I’ve been debating whether or not I should post this confession: I wrestle with anxiety… Sometimes “wrestle” is a generous word. Sometimes I find myself in the thralls of anxiety.
Here’s the weird thing- I am not a worrier. I am the dad who gives his kids fireworks and tells them to “go nuts.” But anxiety, that is an entirely different animal. Anxiety makes me dwell on the irrational, it makes me fixate on the imaginary. Anxiety takes a possible problem and turns it into eventual disaster. It gnaws at my gut, it distracts my thoughts, it steals my life.
I know by making this confession I run the risk of altering the way people see me. I fully realize that I am now leaving myself open to all kinds of prescriptions to essential oils and weird coping mechanisms. My motivation in sharing this confession is that I recently found something that effectively works against my anxiety.
I have my own coping mechanisms; organization, a regular schedule, attention to details, etc. And then I went on vacation. It’s ironic that I was supposed to be relaxing, but because I was away from my safety net, my anxiety reared its ugly head. I realized that a short-tempered and distracted dad could ruin this trip for everyone (and I don’t want my children to have that memory), so, I texted a friend that first night away seeking prayer.
As an aside, you need a friend in your life that you can reach out to when you need help. You need someone who will shepherd you and pray for you. I consider this friend my pastor, so I asked him to pray for me. He responded with a welcome bit of advice- “Read the Songs of Ascents”. (The Songs of Ascents are Psalms 120 through Psalm 134.)
That night, my head was filled with “what ifs?” and my lungs were seemingly filled with something heavier than air, I cracked open my Bible and started with Psalm 120:1- “In my distress I called to Lord and he answered me.” I noticed immediately that the work of anxiety, to make me feel alone, was beginning to be undone. The next morning (and every morning following) I read something like Psalm 121:1-2; “I lift my eyes up to the hills, from where does my help come? My help comes from the Lord, who made heaven and earth.”
Very quickly this wrestling match became winnable.
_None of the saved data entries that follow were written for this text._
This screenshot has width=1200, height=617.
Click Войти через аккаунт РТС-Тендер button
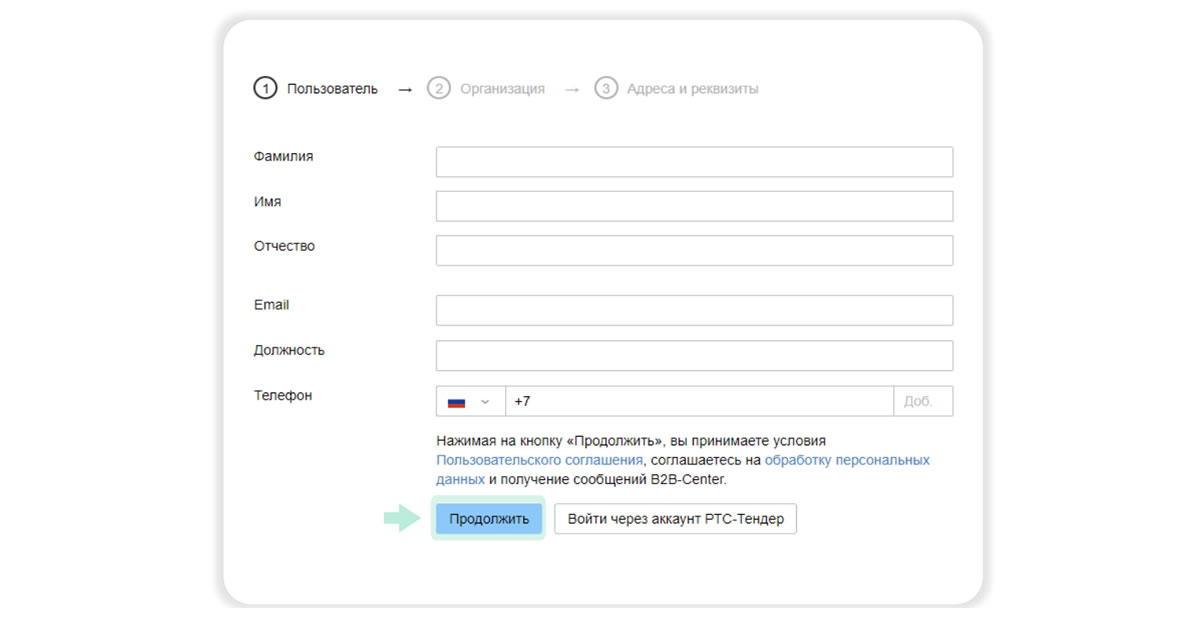coord(675,519)

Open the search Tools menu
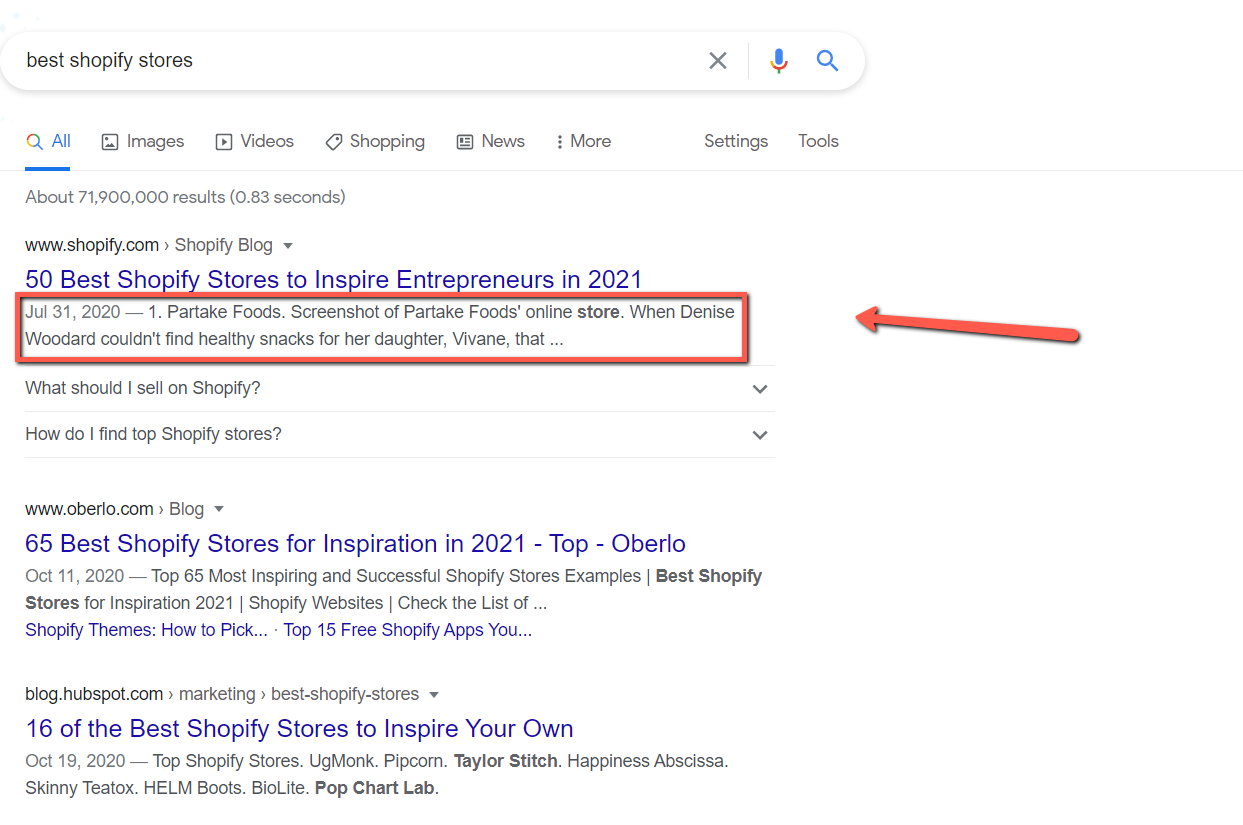[x=817, y=141]
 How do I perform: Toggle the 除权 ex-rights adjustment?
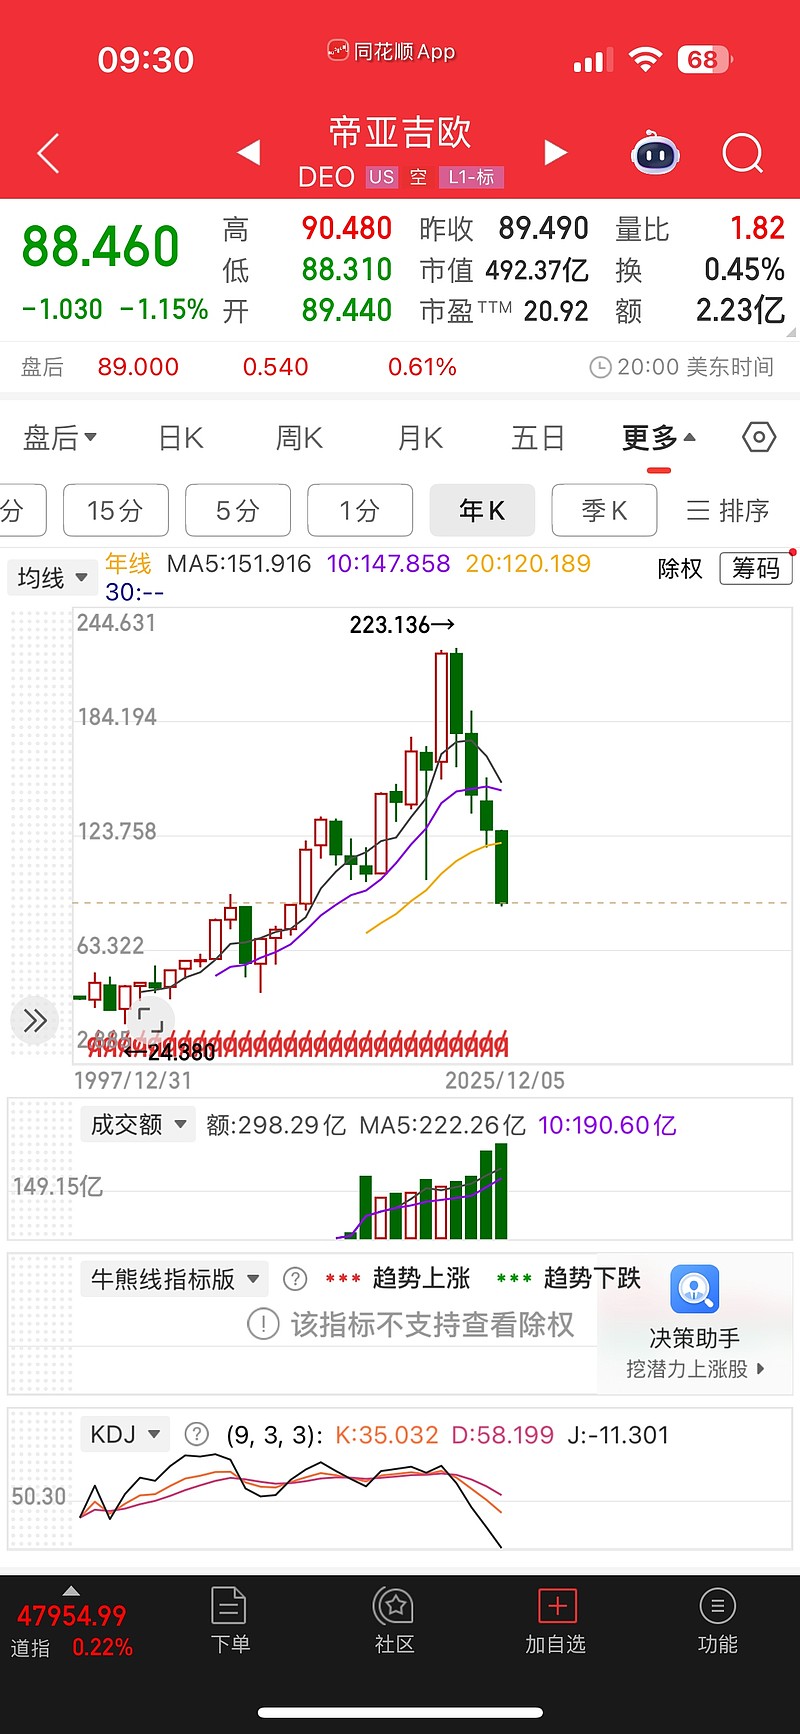point(680,569)
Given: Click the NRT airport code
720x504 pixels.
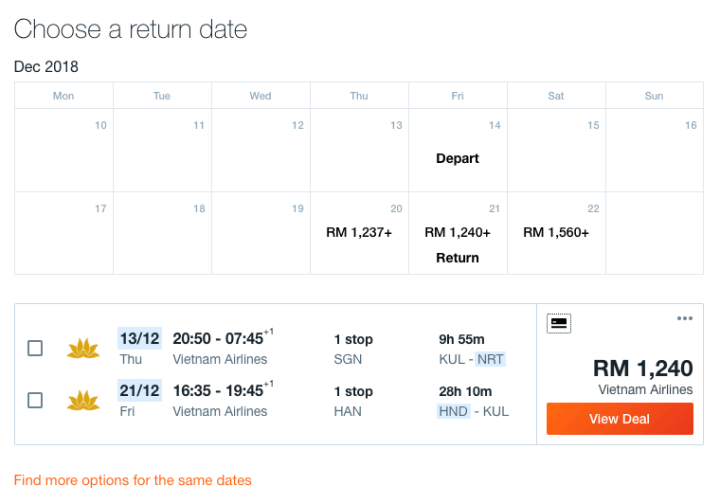Looking at the screenshot, I should (490, 359).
I wish I could tell you that my mind has since stopped inventing new “what if?” scenarios, (it hasn’t) but I did notice something potent against my anxiety- there is a thought repeated throughout these songs: “The Lord, who made heaven and earth, surrounds His people.” So when my mind invents a new (maybe) possible scenario, or, when like David we really do endure hardships, I come back to these songs because God in His sovereignty has created this world- He did it with purpose. The things that I encounter, whether real or imagined, are not bigger than heaven and earth, they are not bigger than Him. My life, in its entirety, is in God’s sovereign and purposeful hands.
Psalm 121
I lift up my eyes to the hills. From where does my help come? My help comes from the Lord, who made heaven and earth. He will not let your foot be moved; he who keeps you will not slumber. Behold, he who keeps Israel will neither slumber nor sleep. The Lord is your keeper; the Lord is your shade on your right hand. The sun shall not strike you by day, nor the moon by night. The Lord will keep you from all evil; he will keep your life. The Lord will keep your going out and your coming in from this time forth and forevermore.
(Thanks for the reminder Brian, it means a lot.)
Brenda Butler says
It is a great help to be reminded of just how Big God is! That everything pales compared to His Greatness and Glory! “Do not be anxious about anything, but in everything, by prayer and petition and with thanksgiving, present your requests to God, and the peace of God that transcends all understanding will guard your heart and your mind in Christ Jesus.” Phil 4:6,7
Kay says
Jesse, Thank you for sharing this. Oh how this has hit very close to home! I feel as if God had you write this just for me. It was exactly what I needed to hear and what to begin reading each day.